EXERCISE INSTRUCTIONS: Write out the part of the blog post below word for word, starting with "Yesterday morning I" and going on through "it was okay.".

GIVEN PASSAGE:
════

I've been avoiding this blog for awhile. We left for a short trip to NC on Wednesday night and I felt funny. By Friday night, I was bleeding. Scared and 10 hours from home, I called the doctor who assured me there was nothing I did or nothing I could do. We set up a scan for Monday morning. I knew Saturday that something was not right. I no longer "felt pregnant".
Still, we cried and hoped that our sweet baby was okay. I hoped that we would see a strong, healthy 8 week old fetus on the screen and my fears would go away.
Yesterday morning I said good-bye. We were on the highway on our way to the doctor and I knew. I knew, just like with my daughter in 2009, that my baby has gotten its wings. I told my baby that I loved her and it was okay.
They got me in right away, and the ultrasound confirmed what I already knew. My baby was a perfectly formed 8 week fetus, with no heartbeat. Our sweet baby was gone.
The doctor immediately went into "best outcome possible" mode and scheduled the D&C right away giving us the best possible outcome for pathology. I feel weird that my baby was taken out of me and sent to a lab for tests. I almost feel guilty that I just sent her away like that. But I know deep down I didn't send my baby, because my baby is in heaven with her sister.

════

DATA BLOCK:
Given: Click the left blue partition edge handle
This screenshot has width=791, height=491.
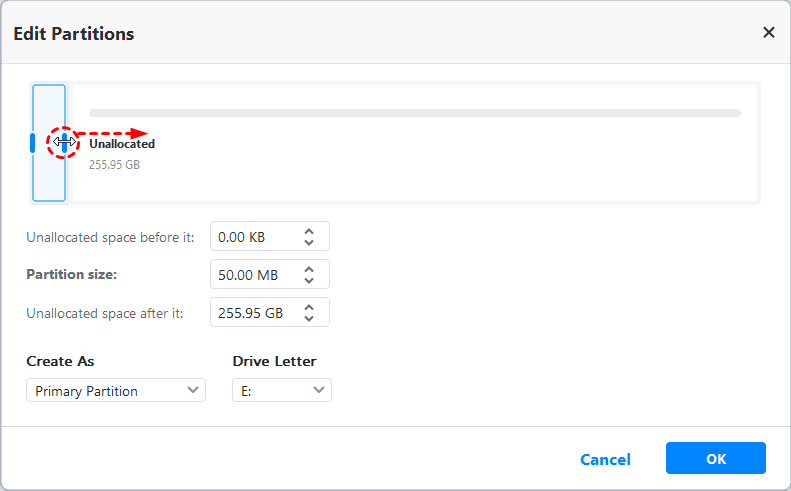Looking at the screenshot, I should 32,143.
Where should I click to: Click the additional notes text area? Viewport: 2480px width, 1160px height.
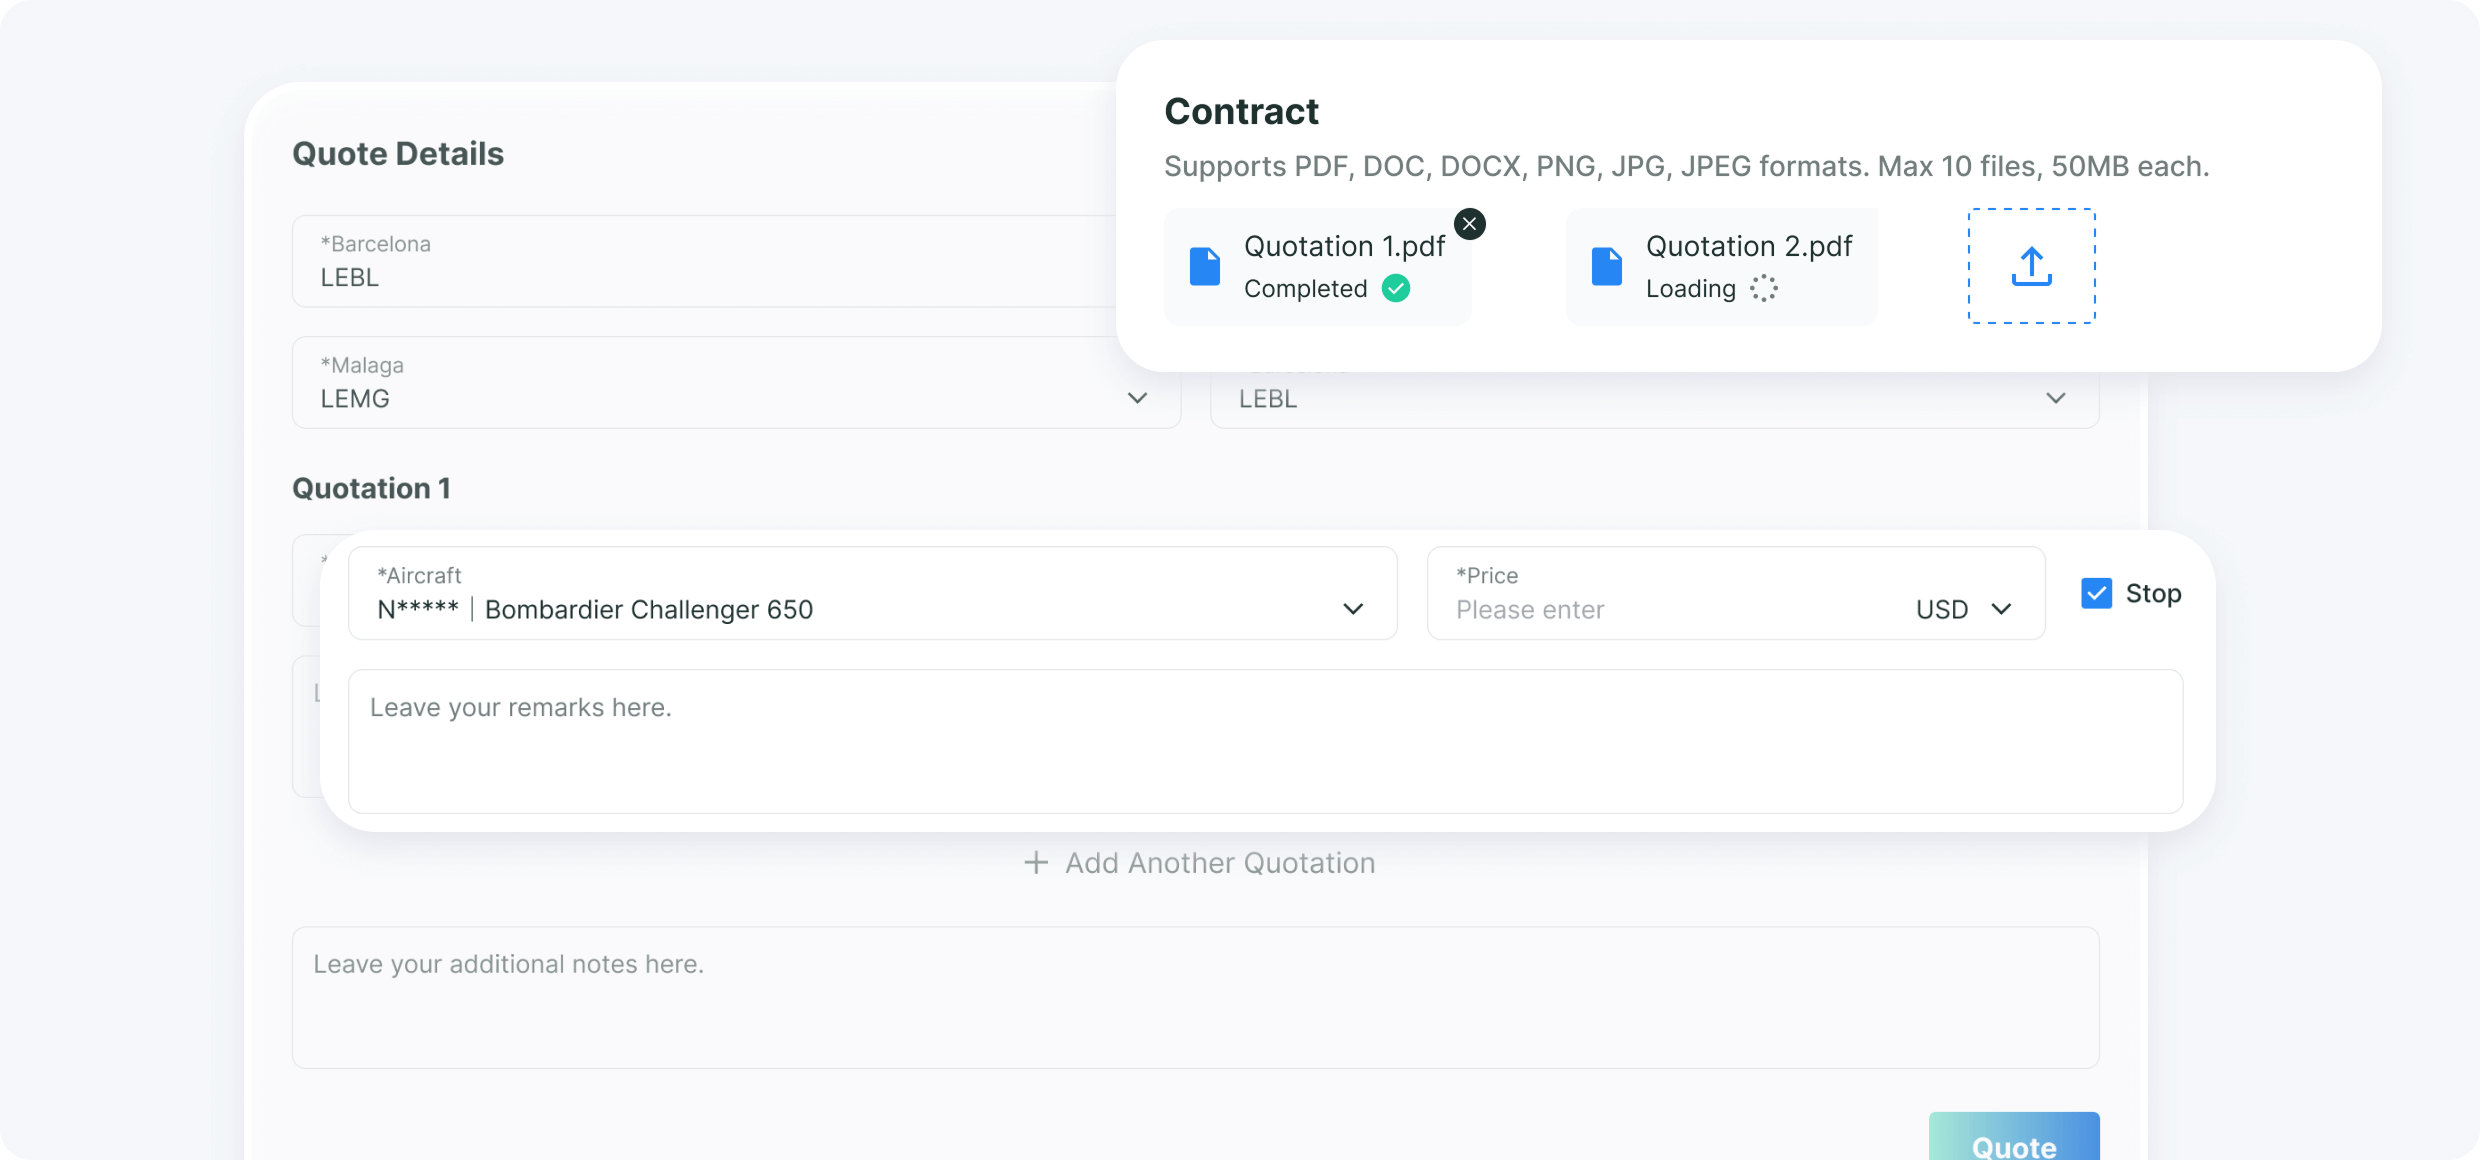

════

REPLY TO THE EXERCISE:
Yesterday morning I said good-bye. We were on the highway on our way to the doctor and I knew. I knew, just like with my daughter in 2009, that my baby has gotten its wings. I told my baby that I loved her and it was okay.